Task brief ▸ Swap every "Click the" in the lines below for "Tap the", keeping everything else the same.

[Data on finding visible targets]
--- BEGIN ---
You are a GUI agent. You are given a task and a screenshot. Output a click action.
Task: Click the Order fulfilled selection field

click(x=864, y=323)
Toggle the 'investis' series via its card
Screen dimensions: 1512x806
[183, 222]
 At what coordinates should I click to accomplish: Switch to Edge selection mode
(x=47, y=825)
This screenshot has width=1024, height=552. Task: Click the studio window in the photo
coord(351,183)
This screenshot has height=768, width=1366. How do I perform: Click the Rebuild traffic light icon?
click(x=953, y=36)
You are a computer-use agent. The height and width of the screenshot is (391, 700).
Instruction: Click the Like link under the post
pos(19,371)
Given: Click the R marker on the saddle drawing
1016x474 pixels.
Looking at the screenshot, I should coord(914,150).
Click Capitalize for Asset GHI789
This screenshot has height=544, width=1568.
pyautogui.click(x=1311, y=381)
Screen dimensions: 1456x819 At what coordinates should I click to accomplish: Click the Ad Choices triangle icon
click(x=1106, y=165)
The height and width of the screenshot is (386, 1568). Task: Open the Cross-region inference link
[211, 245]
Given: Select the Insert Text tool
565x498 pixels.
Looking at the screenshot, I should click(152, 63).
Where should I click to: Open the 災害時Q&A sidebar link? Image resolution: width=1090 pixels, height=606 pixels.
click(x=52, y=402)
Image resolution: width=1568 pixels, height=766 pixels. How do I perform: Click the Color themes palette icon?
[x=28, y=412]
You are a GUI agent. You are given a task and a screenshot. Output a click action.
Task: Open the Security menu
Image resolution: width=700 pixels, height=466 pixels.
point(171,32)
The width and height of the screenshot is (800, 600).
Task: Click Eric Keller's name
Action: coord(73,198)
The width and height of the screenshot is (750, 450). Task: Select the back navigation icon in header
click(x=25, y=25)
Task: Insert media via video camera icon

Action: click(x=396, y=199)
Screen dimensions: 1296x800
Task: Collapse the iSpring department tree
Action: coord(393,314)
--- END ---
Final answer ▸
You are a GUI agent. You are given a task and a screenshot. Output a click action.
Task: Tap the Order fulfilled selection field

click(x=864, y=323)
Toggle the 'investis' series via its card
Screen dimensions: 1512x806
[183, 222]
 At what coordinates should I click to accomplish: Switch to Edge selection mode
(x=47, y=825)
This screenshot has width=1024, height=552. Task: Tap the studio window in the photo
coord(351,183)
This screenshot has height=768, width=1366. How do I perform: Tap the Rebuild traffic light icon?
click(x=953, y=36)
You are a computer-use agent. The height and width of the screenshot is (391, 700).
Instruction: Tap the Like link under the post
pos(19,371)
Given: Tap the R marker on the saddle drawing
1016x474 pixels.
Looking at the screenshot, I should coord(914,150).
Click Capitalize for Asset GHI789
This screenshot has height=544, width=1568.
pyautogui.click(x=1311, y=381)
Screen dimensions: 1456x819 At what coordinates should I click to accomplish: Tap the Ad Choices triangle icon
click(x=1106, y=165)
The height and width of the screenshot is (386, 1568). Task: Open the Cross-region inference link
[211, 245]
Given: Select the Insert Text tool
565x498 pixels.
Looking at the screenshot, I should click(152, 63).
Where should I click to: Open the 災害時Q&A sidebar link? Image resolution: width=1090 pixels, height=606 pixels.
click(x=52, y=402)
Image resolution: width=1568 pixels, height=766 pixels. How do I perform: Tap the Color themes palette icon?
[x=28, y=412]
You are a GUI agent. You are given a task and a screenshot. Output a click action.
Task: Open the Security menu
Image resolution: width=700 pixels, height=466 pixels.
point(171,32)
The width and height of the screenshot is (800, 600).
Task: Click Eric Keller's name
Action: coord(73,198)
The width and height of the screenshot is (750, 450). Task: Select the back navigation icon in header
click(x=25, y=25)
Task: Insert media via video camera icon

Action: click(x=396, y=199)
Screen dimensions: 1296x800
Task: Collapse the iSpring department tree
Action: coord(393,314)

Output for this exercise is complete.